Isolamento 03: O verdadeiro isolamento social (Francis Ivanovich)

15/04/2020

              Textão de Francis Ivanovich*

O tema isolamento social remeteu-me ao trabalho da professora Geny Cobra, que em 2008 defendeu sua tese de doutorado intitulada: "Psicologia de Grupos: pesquisadores em isolamento e confinamento na Antártica". Para quem tiver curiosidade de ler o importante trabalho, com 183 páginas, basta acessar o link, ao final deste texto.

O objetivo de Geny Cobra foi compreender os efeitos do isolamento e confinamento nos seres humanos. Para isso, a professora além de visitar a Antártica e ver de perto as condições de vida, entrevistou 20 pesquisadores das cidades do Rio de Janeiro e São Paulo, que estiveram na Antártica nos anos de 2005, 2006 e 2007.

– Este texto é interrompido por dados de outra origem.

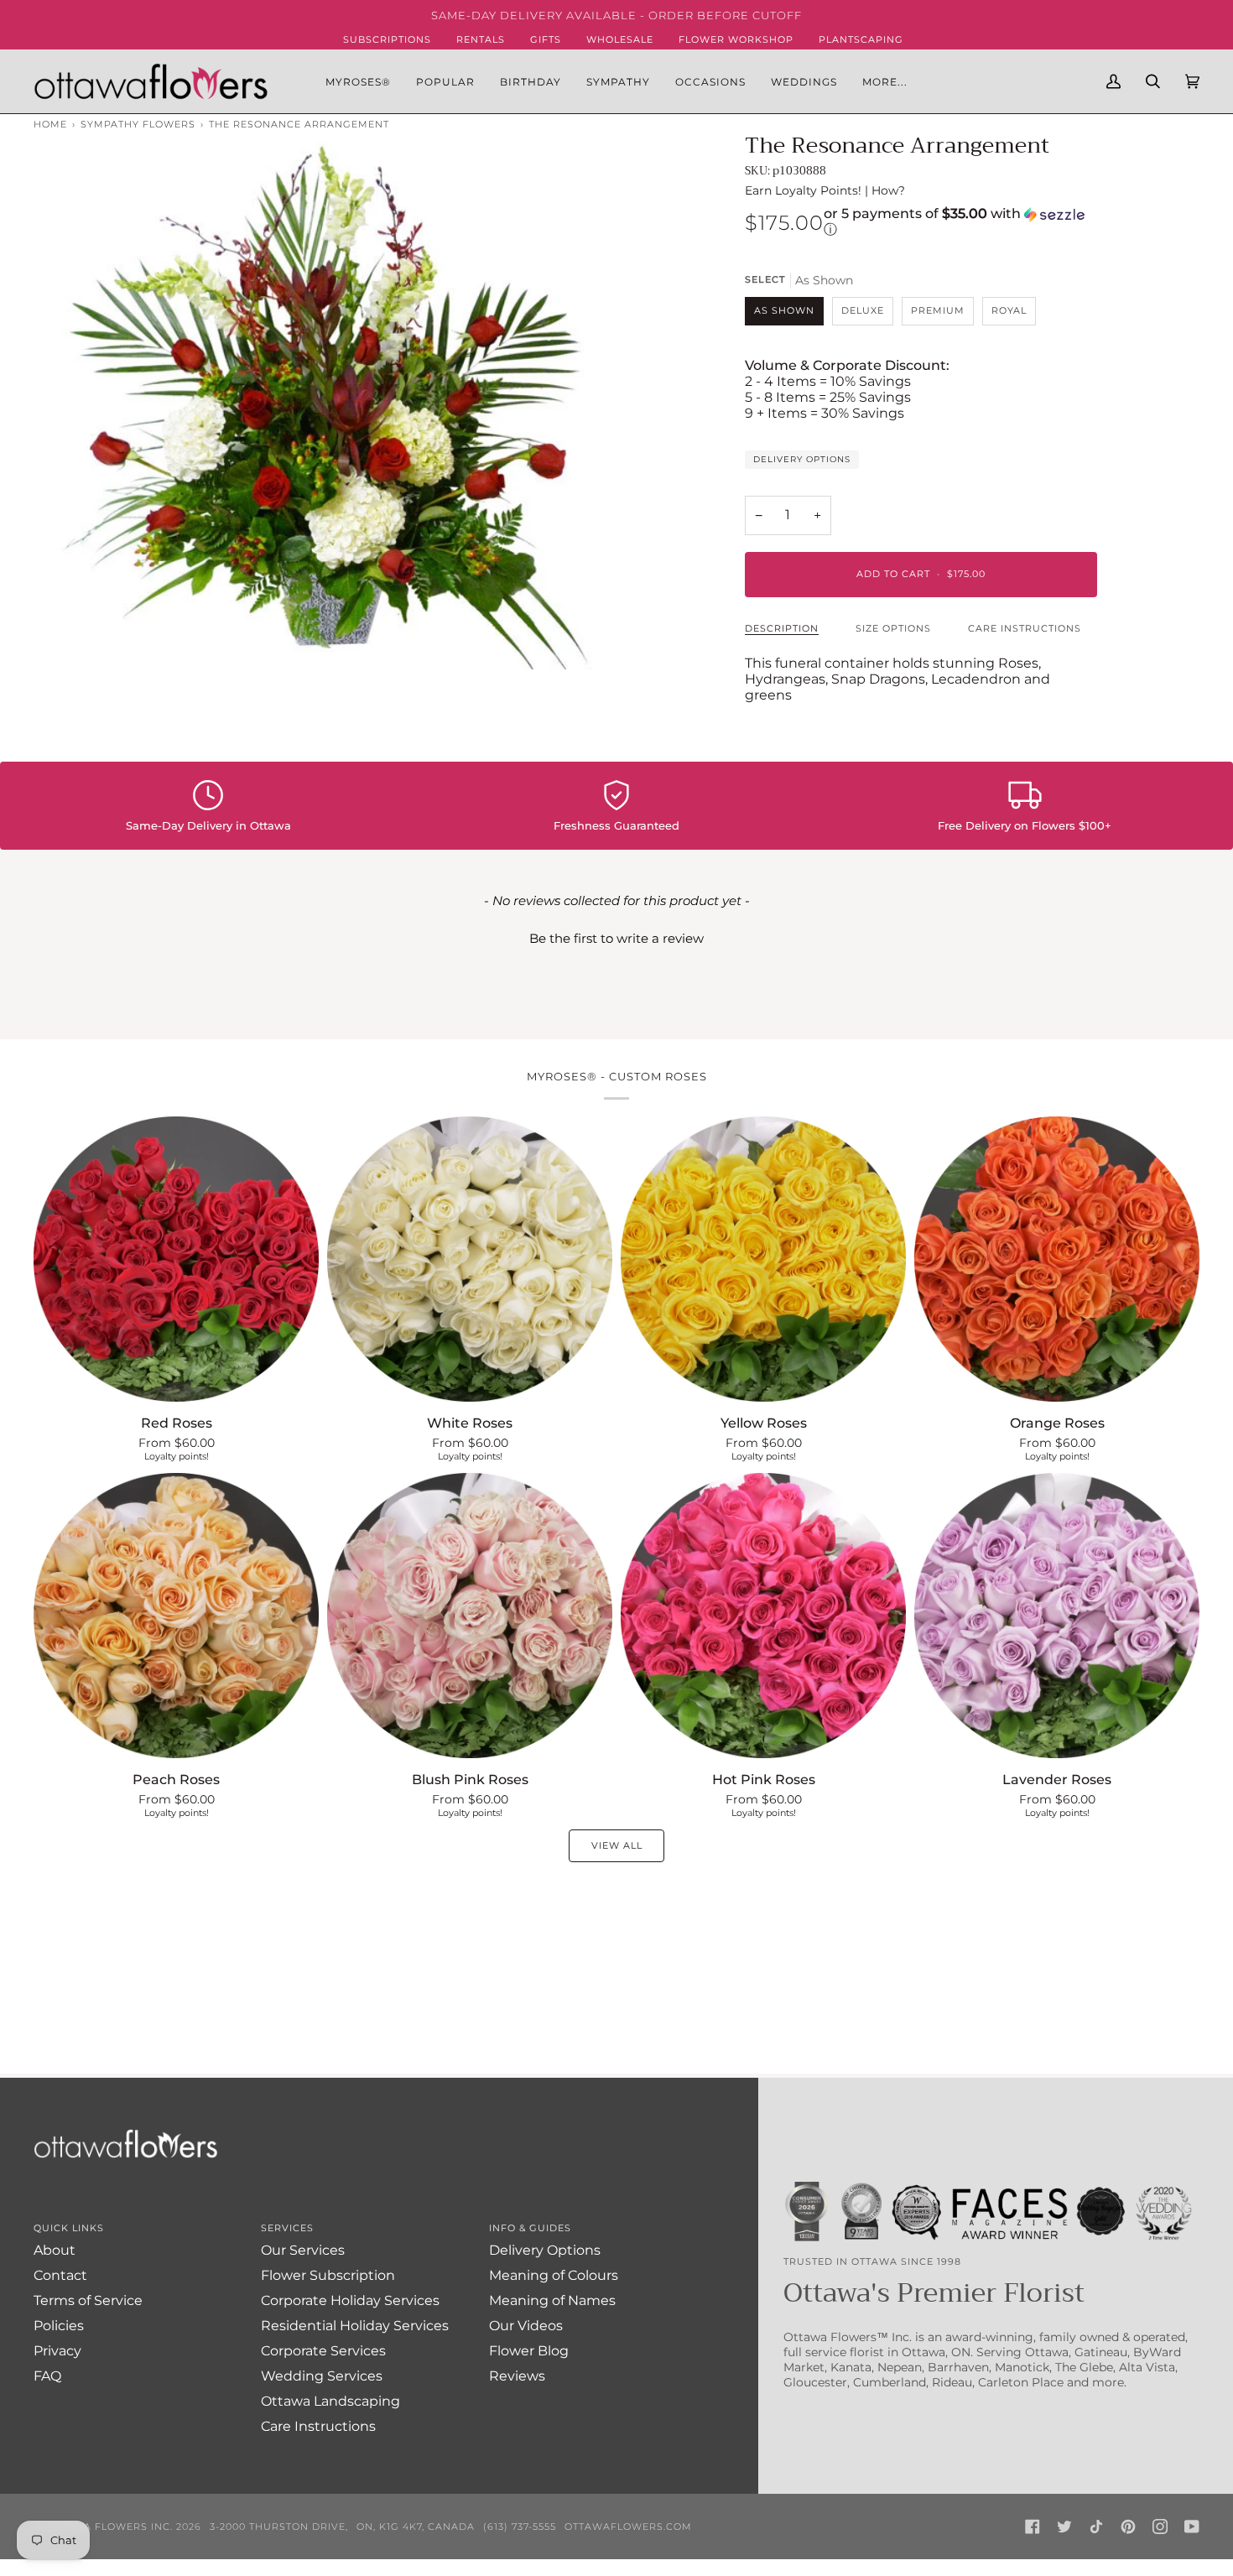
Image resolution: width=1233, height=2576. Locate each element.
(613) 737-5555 (519, 2526)
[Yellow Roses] (763, 1259)
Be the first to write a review (616, 938)
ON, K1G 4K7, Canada (415, 2526)
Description (782, 628)
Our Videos (526, 2326)
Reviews (517, 2376)
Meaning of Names (552, 2300)
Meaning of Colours (553, 2275)
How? (888, 190)
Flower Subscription (328, 2275)
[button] (445, 81)
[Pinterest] (1128, 2526)
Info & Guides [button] (530, 2228)
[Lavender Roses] (1056, 1615)
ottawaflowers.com (628, 2526)
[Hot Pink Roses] (763, 1615)
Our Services (303, 2250)
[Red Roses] (176, 1259)
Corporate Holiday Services (350, 2300)
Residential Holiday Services (355, 2326)
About (54, 2250)
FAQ (47, 2376)
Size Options (893, 628)
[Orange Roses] (1056, 1259)
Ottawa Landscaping (330, 2401)
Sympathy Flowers (138, 124)
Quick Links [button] (69, 2228)
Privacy (57, 2351)
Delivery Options (802, 459)
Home (50, 124)
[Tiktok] (1096, 2526)
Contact (60, 2275)
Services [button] (287, 2228)
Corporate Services (323, 2351)
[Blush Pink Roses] (469, 1615)
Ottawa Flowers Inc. (109, 2526)
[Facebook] (1032, 2526)
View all (617, 1845)
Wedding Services (321, 2376)
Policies (59, 2326)
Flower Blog (529, 2351)
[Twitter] (1064, 2526)
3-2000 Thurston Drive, (279, 2526)
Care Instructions (1024, 628)
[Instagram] (1160, 2526)
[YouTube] (1191, 2526)
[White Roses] (469, 1259)
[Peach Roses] (176, 1615)
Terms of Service (88, 2300)
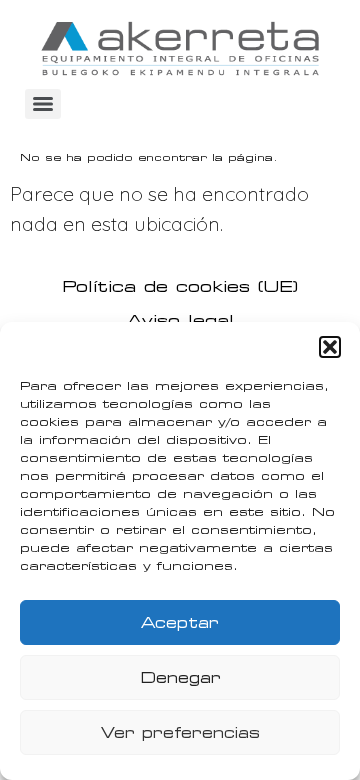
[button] (330, 347)
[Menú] (43, 104)
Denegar (180, 678)
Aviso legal (180, 320)
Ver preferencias (180, 733)
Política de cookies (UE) (180, 286)
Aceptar (180, 623)
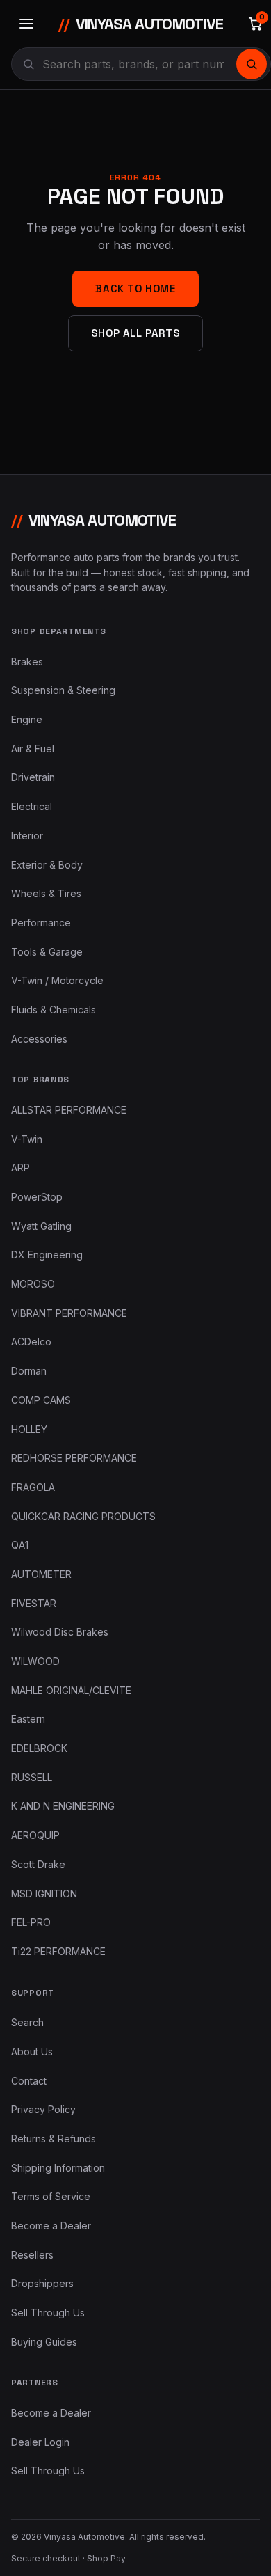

Consta na tese o resultado das entrevistas analisadas sob a luz das teorias da psicanálise de grupo e psicologia social de grupo e da técnica de análise do discurso. Para isso, foram identificados três tipos de pequenos grupos: o grupo dos acampados, o grupo dos embarcados no navio oceanográfico (NapOC) Ary Rongel, e o grupo de pesquisadores da Estação Ferraz. Cada um desses grupos apresenta característica, estrutura e cultura próprias.

Na tese, a professora e psicóloga revela: "Como terapeuta, temos o costume de observar as pessoas e o grupo em suas expressões faciais, corporais e em suas linguagens outras; este trabalho foi, portanto, um grande exercício de cientificidade".

Não irei aqui fazer uma análise sobre o trabalho, mas acho importante termos a noção exata de que há uma diferença substancial entre estar isolado e confinado e o que estamos vivenciando durante a pandemia do Coronavirus.

Estar isolado e confinado numa região inóspita como a Antártica, em que as condições climáticas são extremas, onde a influência dos longos períodos de claridade ou escuridão afetam o corpo e a mente de forma brutal, chegando a, por exemplo, alterar o funcionamento do hormônio da tireoide, associado a Síndrome Polar T3, que provoca a mudança de humor, em nada se compara, nada mesmo, ao que estamos experimentando em nossas casas.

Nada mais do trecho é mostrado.